## What you should do
Count the lines of the data that have the word "computer", then report the number without anything else.

## Exercise data
--- START ---
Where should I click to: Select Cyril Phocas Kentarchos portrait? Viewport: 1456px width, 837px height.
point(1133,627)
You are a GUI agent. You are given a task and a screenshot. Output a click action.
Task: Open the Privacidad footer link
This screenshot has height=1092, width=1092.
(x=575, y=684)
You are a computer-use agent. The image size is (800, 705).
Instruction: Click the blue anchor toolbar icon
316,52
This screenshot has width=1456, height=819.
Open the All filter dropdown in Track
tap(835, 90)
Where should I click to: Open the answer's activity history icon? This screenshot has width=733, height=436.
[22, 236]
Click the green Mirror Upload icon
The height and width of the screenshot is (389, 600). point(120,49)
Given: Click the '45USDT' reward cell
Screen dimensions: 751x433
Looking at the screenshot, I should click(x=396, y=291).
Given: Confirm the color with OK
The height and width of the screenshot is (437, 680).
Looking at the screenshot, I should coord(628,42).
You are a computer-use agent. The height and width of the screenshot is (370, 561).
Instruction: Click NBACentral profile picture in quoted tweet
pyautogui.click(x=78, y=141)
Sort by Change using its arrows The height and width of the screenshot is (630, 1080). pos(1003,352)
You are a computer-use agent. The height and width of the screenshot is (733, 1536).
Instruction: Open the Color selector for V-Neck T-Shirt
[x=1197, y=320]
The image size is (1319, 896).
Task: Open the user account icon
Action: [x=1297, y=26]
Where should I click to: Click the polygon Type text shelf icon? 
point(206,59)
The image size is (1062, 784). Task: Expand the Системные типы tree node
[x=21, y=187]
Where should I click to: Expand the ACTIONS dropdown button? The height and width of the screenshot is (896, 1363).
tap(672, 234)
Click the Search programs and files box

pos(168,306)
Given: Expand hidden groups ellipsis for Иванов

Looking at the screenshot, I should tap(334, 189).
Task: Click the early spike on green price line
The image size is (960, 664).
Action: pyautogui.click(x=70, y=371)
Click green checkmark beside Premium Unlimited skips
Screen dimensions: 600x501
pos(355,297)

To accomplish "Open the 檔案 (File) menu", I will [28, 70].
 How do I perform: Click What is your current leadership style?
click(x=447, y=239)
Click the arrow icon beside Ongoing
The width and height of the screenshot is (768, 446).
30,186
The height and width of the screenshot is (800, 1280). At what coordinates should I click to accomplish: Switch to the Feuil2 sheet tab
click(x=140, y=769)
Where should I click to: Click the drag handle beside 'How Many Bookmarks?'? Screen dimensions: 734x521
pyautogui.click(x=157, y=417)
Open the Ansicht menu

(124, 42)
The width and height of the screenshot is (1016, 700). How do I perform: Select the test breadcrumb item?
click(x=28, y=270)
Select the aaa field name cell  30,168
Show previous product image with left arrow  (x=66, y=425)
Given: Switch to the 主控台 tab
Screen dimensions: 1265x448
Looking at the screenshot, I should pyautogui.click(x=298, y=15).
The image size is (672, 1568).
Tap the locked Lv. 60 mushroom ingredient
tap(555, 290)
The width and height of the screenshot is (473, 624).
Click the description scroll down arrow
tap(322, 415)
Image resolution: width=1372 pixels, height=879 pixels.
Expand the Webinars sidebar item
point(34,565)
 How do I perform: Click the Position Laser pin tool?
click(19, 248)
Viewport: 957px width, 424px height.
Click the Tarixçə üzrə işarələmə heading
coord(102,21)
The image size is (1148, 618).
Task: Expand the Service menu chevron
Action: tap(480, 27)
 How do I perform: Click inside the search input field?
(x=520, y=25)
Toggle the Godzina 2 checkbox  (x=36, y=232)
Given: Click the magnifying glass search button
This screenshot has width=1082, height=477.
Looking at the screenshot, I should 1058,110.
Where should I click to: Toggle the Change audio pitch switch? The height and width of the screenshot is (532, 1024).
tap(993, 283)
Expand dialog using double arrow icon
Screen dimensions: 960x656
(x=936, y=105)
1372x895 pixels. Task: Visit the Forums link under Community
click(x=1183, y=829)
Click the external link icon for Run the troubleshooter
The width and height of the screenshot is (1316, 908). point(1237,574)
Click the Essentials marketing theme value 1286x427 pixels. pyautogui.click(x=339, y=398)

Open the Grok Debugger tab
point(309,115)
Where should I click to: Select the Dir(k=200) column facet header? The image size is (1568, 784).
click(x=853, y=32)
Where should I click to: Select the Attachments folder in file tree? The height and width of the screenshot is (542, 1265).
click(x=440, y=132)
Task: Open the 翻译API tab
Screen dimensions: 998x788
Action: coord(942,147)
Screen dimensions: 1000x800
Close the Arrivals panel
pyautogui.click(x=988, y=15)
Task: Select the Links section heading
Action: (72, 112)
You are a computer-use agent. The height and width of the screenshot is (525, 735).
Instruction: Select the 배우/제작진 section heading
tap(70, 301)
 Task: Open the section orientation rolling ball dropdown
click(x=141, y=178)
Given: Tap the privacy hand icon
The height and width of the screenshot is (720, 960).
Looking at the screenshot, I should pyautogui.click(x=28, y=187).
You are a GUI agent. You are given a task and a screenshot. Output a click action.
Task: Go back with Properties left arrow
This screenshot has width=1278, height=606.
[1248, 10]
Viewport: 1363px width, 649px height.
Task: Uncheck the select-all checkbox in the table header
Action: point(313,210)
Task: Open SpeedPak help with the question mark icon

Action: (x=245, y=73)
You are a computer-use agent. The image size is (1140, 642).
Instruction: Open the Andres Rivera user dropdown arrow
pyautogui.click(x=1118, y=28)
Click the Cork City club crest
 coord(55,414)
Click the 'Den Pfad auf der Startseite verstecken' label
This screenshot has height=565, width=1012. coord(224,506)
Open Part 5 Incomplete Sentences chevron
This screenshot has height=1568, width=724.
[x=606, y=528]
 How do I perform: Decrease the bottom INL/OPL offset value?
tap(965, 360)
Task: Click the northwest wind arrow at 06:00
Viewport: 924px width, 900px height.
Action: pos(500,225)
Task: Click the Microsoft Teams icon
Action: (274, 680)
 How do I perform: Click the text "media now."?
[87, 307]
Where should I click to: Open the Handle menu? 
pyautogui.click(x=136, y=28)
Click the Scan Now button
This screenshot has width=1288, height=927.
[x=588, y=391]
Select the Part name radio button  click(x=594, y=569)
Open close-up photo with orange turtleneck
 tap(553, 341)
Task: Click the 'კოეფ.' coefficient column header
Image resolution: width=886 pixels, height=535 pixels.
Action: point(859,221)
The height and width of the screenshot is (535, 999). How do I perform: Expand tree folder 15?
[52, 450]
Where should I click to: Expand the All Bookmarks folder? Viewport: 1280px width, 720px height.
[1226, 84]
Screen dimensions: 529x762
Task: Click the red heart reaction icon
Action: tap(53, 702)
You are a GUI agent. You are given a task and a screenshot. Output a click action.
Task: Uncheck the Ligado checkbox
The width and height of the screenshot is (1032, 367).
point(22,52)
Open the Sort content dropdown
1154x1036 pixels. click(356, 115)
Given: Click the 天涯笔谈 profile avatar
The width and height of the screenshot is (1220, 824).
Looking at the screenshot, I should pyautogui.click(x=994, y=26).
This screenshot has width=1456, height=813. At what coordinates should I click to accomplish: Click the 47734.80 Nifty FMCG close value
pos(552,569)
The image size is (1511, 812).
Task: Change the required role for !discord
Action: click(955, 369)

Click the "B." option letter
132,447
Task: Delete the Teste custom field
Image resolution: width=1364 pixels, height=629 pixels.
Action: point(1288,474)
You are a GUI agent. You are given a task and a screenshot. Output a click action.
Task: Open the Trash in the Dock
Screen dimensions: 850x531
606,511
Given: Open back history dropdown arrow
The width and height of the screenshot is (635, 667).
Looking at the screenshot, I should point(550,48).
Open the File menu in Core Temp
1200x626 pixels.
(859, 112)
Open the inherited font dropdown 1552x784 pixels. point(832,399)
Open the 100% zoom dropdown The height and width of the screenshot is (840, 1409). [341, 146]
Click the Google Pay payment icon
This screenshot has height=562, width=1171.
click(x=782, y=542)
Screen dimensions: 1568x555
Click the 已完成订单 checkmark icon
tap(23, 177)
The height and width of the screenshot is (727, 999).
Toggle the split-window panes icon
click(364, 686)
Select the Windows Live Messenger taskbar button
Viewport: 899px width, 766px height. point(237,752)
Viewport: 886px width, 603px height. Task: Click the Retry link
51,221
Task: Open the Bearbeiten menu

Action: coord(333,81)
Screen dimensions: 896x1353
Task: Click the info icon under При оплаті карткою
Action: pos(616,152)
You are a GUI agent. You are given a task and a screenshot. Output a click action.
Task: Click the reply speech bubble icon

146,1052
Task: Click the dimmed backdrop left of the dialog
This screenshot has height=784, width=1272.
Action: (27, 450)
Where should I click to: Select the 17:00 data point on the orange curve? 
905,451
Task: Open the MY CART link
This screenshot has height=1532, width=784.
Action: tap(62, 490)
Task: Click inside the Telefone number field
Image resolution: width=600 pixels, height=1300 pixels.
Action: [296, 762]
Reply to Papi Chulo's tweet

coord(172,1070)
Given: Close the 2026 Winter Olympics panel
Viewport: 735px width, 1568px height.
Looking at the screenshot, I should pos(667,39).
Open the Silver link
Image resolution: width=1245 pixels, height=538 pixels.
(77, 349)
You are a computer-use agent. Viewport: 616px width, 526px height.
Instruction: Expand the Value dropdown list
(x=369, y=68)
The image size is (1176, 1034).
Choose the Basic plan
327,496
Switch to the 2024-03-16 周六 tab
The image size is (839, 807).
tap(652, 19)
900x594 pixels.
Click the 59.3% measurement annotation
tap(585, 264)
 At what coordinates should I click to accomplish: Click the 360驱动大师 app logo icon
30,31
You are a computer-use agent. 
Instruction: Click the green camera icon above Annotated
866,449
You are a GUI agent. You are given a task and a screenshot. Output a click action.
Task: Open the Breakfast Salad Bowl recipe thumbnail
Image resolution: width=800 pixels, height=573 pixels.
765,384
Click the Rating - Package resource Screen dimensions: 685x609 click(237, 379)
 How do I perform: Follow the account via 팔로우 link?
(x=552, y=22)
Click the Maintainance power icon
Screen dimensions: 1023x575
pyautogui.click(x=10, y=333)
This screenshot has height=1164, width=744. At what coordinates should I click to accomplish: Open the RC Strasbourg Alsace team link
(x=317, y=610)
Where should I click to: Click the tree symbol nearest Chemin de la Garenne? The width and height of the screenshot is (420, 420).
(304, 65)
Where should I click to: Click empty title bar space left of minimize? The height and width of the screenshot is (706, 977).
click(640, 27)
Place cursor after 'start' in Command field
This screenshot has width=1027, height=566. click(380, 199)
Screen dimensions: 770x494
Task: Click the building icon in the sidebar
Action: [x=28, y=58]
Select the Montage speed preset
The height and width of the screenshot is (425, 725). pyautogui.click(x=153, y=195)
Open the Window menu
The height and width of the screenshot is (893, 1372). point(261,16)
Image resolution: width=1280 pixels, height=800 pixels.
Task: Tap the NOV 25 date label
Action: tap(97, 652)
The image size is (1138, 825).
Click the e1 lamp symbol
--- END ---
## Exercise answer
7